§ **課題内容**: 本文のうち「ゴディバよりチロルチョコを選ぶ人(落語風に)」に始まり「を感じ始める人がおられます。」に終わる部分を、「趣味」を「道楽」に置き換えて書き直してください。

──────── 本文

ゴディバよりチロルチョコを選ぶ人(落語風に)

 えー、趣味というものにもいろいろ段階がございまして、はじめのうちは初心者向けのわかりやすいものを楽しんでいるのが普通ですが、だんだん年季が入ってまいりますと、より良いものを、より高尚なものを、と、だんだん深みにはまって行くものでございます。
 さて、そうして深みへはまって行った先にどうなるかというと、だいたい三種類に別れるようでございます。

 一つは自分にちょうどいいあたりのレベルに落ち着いて、飽きがくるまで続ける人。
 大抵の人はこうなります。

 もう一つは、今まで以上に良いものを、今まで以上に高級なものを、究極だ、至高だ、と言ってあくまでも高みを目指す人。

 そうして最後の種類は、ある所まで行くとふと原点に立ち戻って、安物ですとか、しょーもないものですとか、世間一般には「くだらない」の一言で片づけられるようなものに、たまらない魅力を感じ始める人がおられます。

────────────────
──────── 対象データ

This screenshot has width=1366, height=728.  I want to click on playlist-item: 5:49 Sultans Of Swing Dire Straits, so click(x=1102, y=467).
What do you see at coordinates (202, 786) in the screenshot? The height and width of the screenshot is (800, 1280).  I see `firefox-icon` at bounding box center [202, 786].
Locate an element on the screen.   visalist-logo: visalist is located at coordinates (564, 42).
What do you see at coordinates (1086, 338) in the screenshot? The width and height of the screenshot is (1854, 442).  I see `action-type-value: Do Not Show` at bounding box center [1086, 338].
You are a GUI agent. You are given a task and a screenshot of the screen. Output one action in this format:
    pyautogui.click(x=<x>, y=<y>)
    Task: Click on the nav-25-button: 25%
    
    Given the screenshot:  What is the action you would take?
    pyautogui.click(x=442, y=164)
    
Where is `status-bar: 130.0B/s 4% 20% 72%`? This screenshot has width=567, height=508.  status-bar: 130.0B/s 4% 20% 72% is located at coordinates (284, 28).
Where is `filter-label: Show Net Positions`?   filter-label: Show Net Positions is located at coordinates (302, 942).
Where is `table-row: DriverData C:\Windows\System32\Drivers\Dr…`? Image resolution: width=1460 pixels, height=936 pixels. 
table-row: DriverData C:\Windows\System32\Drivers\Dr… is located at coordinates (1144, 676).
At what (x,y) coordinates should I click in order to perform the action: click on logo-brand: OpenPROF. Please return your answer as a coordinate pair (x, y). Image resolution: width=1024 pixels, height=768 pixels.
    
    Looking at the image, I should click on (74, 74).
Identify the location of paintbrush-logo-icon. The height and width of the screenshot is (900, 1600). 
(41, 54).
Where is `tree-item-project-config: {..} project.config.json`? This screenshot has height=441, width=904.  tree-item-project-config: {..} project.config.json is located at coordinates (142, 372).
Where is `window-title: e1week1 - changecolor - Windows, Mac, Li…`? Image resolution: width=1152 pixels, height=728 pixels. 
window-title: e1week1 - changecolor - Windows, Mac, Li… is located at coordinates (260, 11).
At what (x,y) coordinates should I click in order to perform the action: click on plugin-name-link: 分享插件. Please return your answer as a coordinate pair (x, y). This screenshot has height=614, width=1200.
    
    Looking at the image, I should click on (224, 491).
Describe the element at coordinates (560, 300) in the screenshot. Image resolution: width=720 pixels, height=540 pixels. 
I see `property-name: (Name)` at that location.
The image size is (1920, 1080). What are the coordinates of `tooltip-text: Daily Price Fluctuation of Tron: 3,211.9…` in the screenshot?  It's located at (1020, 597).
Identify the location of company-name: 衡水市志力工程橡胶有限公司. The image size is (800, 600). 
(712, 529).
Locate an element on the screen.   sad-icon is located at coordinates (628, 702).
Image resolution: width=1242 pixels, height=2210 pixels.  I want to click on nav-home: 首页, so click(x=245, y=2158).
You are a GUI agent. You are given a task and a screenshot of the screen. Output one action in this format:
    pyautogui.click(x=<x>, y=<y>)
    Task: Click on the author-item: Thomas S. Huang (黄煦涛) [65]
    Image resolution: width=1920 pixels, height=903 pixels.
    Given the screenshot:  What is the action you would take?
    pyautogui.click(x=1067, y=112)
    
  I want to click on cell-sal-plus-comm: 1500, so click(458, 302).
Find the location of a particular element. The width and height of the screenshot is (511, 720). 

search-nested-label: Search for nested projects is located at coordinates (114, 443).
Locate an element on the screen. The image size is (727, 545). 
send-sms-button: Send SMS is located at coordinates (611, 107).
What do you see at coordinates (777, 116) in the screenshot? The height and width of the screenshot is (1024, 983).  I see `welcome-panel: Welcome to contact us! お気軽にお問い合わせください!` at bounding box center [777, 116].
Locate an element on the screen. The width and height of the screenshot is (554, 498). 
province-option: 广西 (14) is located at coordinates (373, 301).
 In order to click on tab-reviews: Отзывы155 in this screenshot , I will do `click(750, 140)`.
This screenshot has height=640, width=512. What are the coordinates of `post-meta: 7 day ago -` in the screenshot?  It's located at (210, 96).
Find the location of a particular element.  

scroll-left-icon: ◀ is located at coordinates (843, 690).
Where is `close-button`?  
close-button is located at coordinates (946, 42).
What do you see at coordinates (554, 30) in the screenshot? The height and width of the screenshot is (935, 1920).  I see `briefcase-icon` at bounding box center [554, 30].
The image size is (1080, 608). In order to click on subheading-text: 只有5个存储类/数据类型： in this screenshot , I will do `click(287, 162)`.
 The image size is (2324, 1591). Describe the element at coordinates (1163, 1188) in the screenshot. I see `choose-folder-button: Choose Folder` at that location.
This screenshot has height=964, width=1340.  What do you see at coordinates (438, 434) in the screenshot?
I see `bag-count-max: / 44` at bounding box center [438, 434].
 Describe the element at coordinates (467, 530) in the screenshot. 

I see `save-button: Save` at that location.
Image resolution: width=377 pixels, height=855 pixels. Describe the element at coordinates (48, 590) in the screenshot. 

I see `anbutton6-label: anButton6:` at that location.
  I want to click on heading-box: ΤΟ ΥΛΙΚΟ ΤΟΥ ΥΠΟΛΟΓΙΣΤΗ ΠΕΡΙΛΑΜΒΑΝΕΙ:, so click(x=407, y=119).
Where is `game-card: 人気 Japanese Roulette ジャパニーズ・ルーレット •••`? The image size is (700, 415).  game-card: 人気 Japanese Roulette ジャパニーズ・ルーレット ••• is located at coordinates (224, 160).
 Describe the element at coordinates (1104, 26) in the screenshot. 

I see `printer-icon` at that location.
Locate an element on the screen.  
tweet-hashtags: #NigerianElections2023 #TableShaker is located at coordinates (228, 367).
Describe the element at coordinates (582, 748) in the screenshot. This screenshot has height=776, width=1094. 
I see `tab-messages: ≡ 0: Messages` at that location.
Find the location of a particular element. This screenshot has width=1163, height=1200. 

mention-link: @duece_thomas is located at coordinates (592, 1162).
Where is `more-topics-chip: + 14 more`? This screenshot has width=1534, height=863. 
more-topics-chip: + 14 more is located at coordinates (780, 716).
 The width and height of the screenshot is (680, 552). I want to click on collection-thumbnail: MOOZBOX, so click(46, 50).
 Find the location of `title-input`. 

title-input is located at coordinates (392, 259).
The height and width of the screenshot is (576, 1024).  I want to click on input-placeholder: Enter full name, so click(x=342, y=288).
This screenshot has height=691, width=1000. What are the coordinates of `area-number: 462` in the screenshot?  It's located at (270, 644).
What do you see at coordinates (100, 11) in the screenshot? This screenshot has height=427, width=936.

────────────────

§ **想定解答**:
ゴディバよりチロルチョコを選ぶ人(落語風に)

 えー、道楽というものにもいろいろ段階がございまして、はじめのうちは初心者向けのわかりやすいものを楽しんでいるのが普通ですが、だんだん年季が入ってまいりますと、より良いものを、より高尚なものを、と、だんだん深みにはまって行くものでございます。
 さて、そうして深みへはまって行った先にどうなるかというと、だいたい三種類に別れるようでございます。

 一つは自分にちょうどいいあたりのレベルに落ち着いて、飽きがくるまで続ける人。
 大抵の人はこうなります。

 もう一つは、今まで以上に良いものを、今まで以上に高級なものを、究極だ、至高だ、と言ってあくまでも高みを目指す人。

 そうして最後の種類は、ある所まで行くとふと原点に立ち戻って、安物ですとか、しょーもないものですとか、世間一般には「くだらない」の一言で片づけられるようなものに、たまらない魅力を感じ始める人がおられます。